Growing up in Craig, Moffat County High School student Tiffany Lingo hasn’t had much trouble fitting in with her peers. But, she also knows that living in a small town, attending a small school and keeping the same friends for years can have its drawbacks because the kid you didn’t get along with in elementary school might not have changed much come high school.
Luckily, she now has a better understanding of how to cope with clashing personalities throughout school and into adulthood, along with a few other bits of wisdom.
Lingo and Aubrey Campbell recently attended a leadership conference as part of Rocky Mountain Rotary Youth Leadership Awards. Sponsored by the Rotary Club of Craig, the two of them traveled to Estes Park’s YMCA of the Rockies in mid-July.
More than 200 high school students from Colorado, Wyoming and Nebraska assembled at the week-long event, where Lingo and Campbell, both 16 and about to enter their junior year at MCHS, were quickly thrown into groups of people who were complete strangers.
The common trait they all shared was a drive to better their abilities as the leaders of tomorrow.
Campbell said the groups of participants worked on listening to each other and recognizing character traits through a game called “True Colors,” in which a quiz revealed what kind of attributes each person possessed.
“You learn to work around all different types of people and still be able to get your ideas across,” she said.
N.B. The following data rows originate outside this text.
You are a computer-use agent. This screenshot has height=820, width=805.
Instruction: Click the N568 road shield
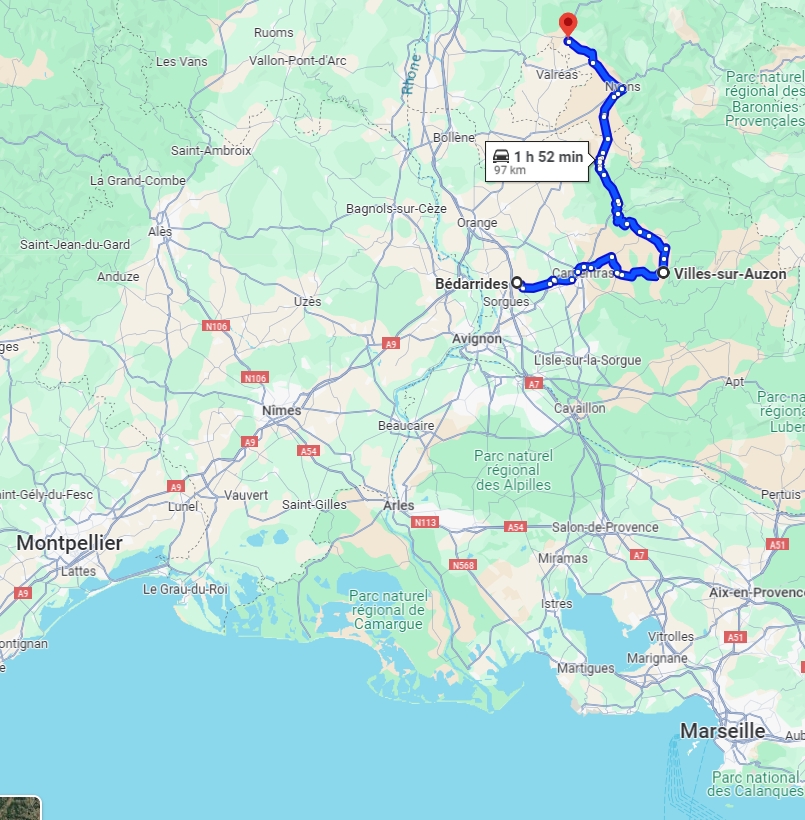coord(463,565)
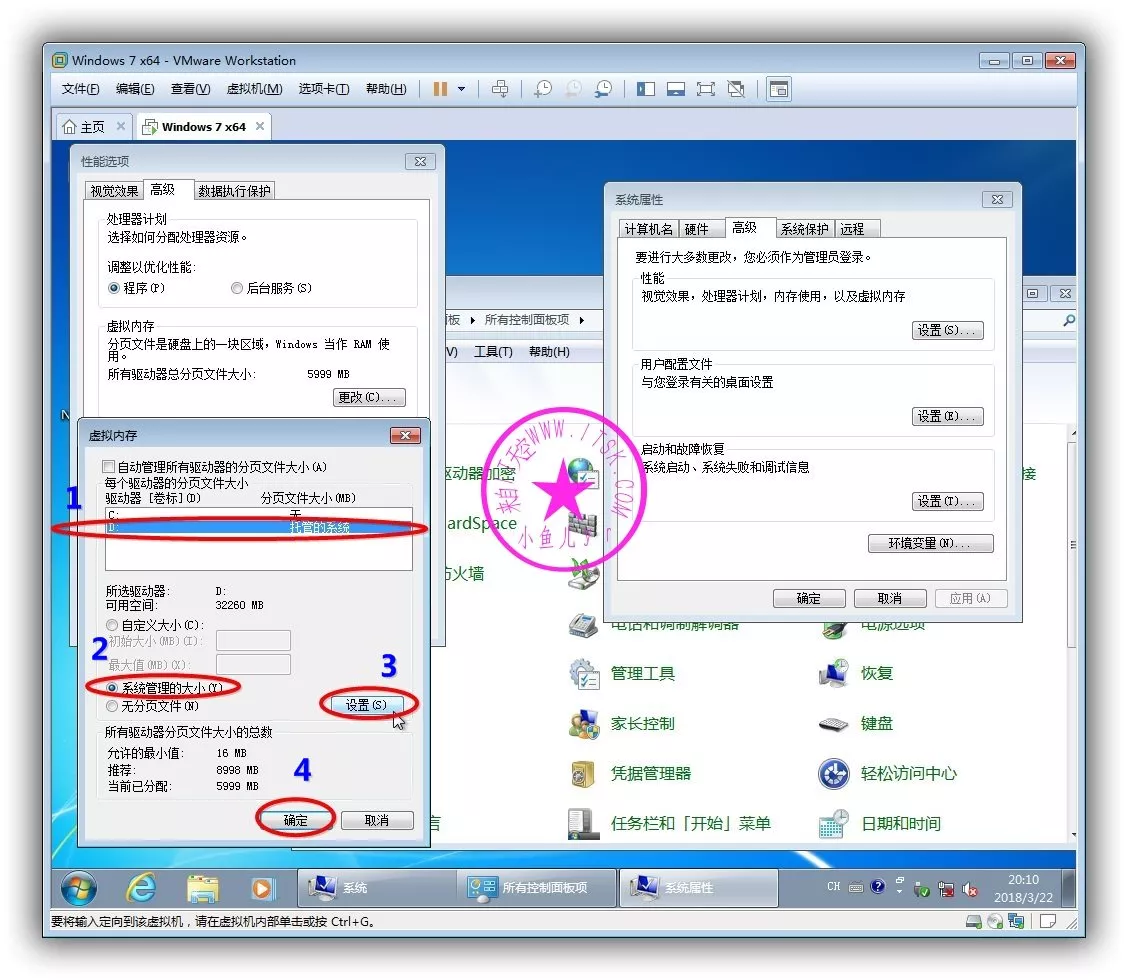Open the 虚拟机(M) menu
Screen dimensions: 1128x980
(254, 89)
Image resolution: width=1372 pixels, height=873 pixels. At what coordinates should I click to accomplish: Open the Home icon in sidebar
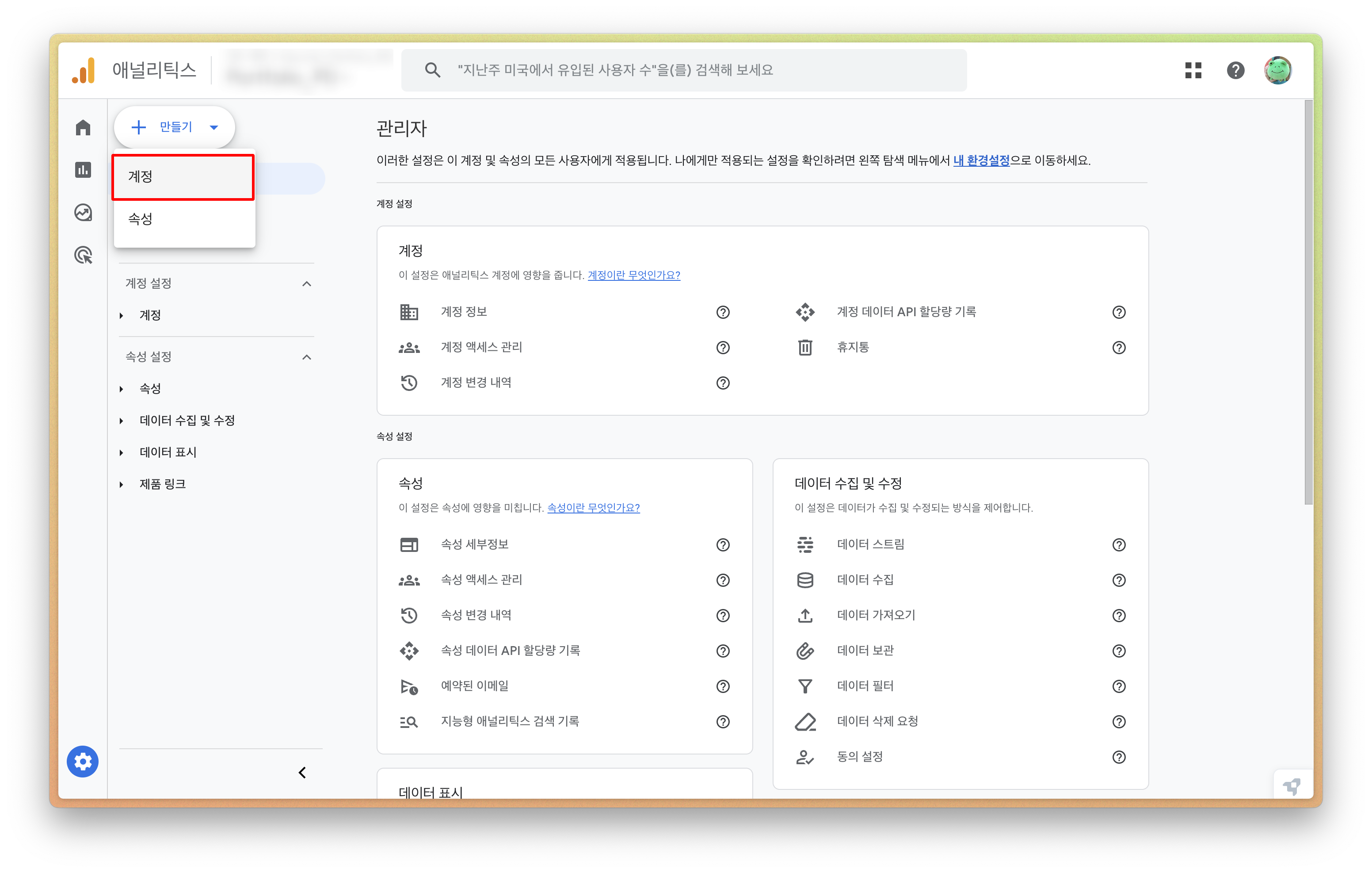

Campbell said she felt shy heading into the camp and was expecting five days of awkwardness. Much to her surprise, she still keeps in touch with those she met there, receiving text messages from camp friends regularly.
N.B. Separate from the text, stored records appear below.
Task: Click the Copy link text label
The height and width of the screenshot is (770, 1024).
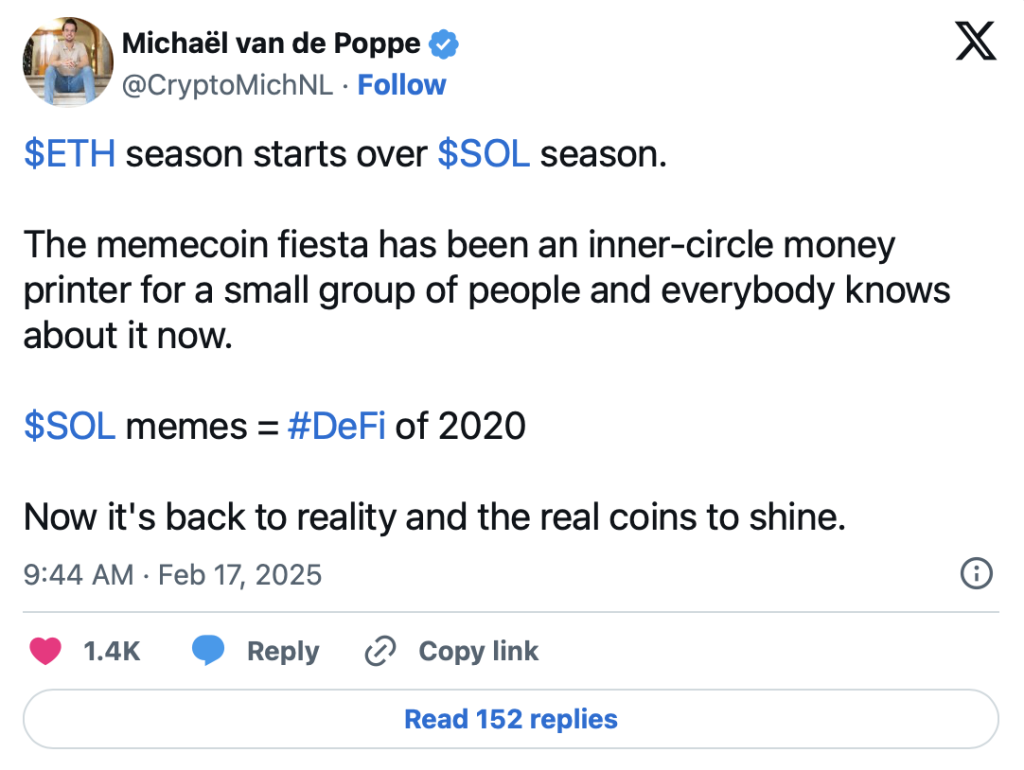Action: coord(478,652)
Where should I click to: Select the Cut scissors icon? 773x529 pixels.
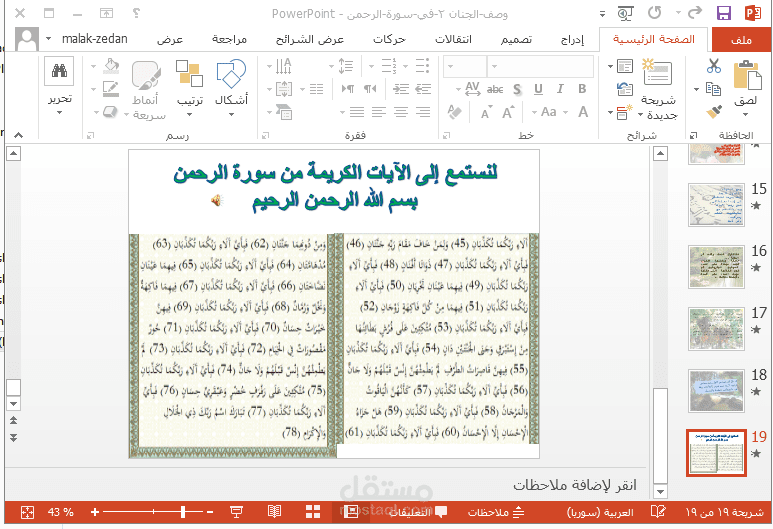click(713, 66)
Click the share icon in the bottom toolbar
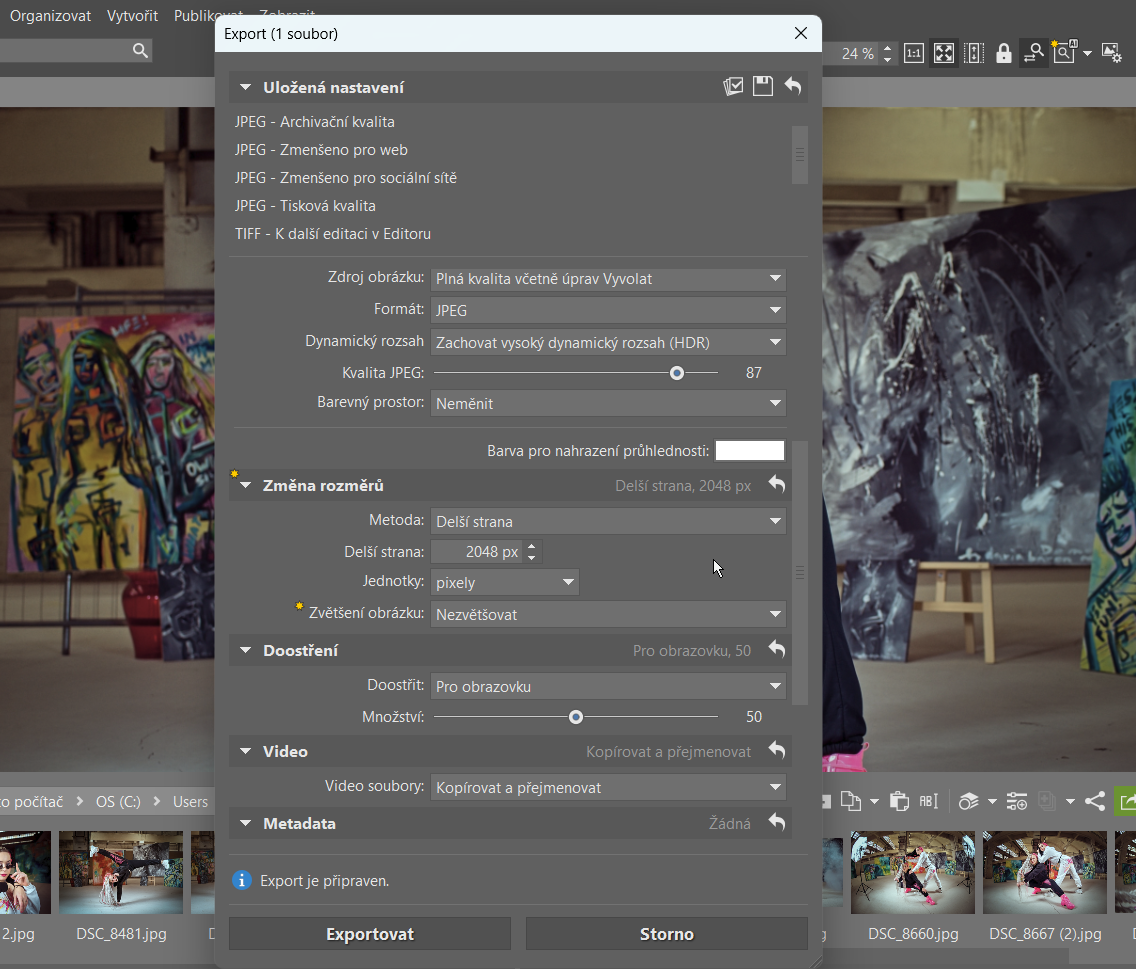Screen dimensions: 1136x969 pyautogui.click(x=1095, y=801)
“Most high school kids are really judgmental, and if they don’t have to get to know you, they don’t really want to,” she said. “There was not one person there who would judge you, so you could totally be yourself.”
As part of her application essay for RYLA, Lingo wrote of a vision of the 21st century in which people are more accepting of their fellow man. She was pleased to see a group of people who shared that philosophy.
“I’ve never been around that many teenagers and felt so accepted, it was great,” she said. “Since our school is so small, everybody knows everybody, so you’re kind of stuck with how people see you.”
Lingo said she hopes to employ her newfound leadership skills on the student council, as well as on the speech and debate team.
“I feel like I know how to read people, and that will be good for group projects or just in class,” she said. “I learned a lot from the guest speakers there.”
One of the speakers was fellow Bulldog Derek Maiolo, who, after attending RYLA last year, returned as a junior counselor this summer.
Maiolo, 17, and a soon-to-be senior, found the experience this time around even more rewarding than his first.
“It’s exciting to see people transform and connect as a team and bond and make these friendships all in a week,” he said.
As a JC, he was able to get a better handle on true leadership, as well.
“It’s none of the skills I thought I would learn, but it’s like it was better than what I could have ever learned anywhere else,” he said. “What RYLA teaches and what distinguishes it from any other camp is that it allows you to care for people at a deeper level and be able to unite people, and I think that’s what a leader has to be able to do.”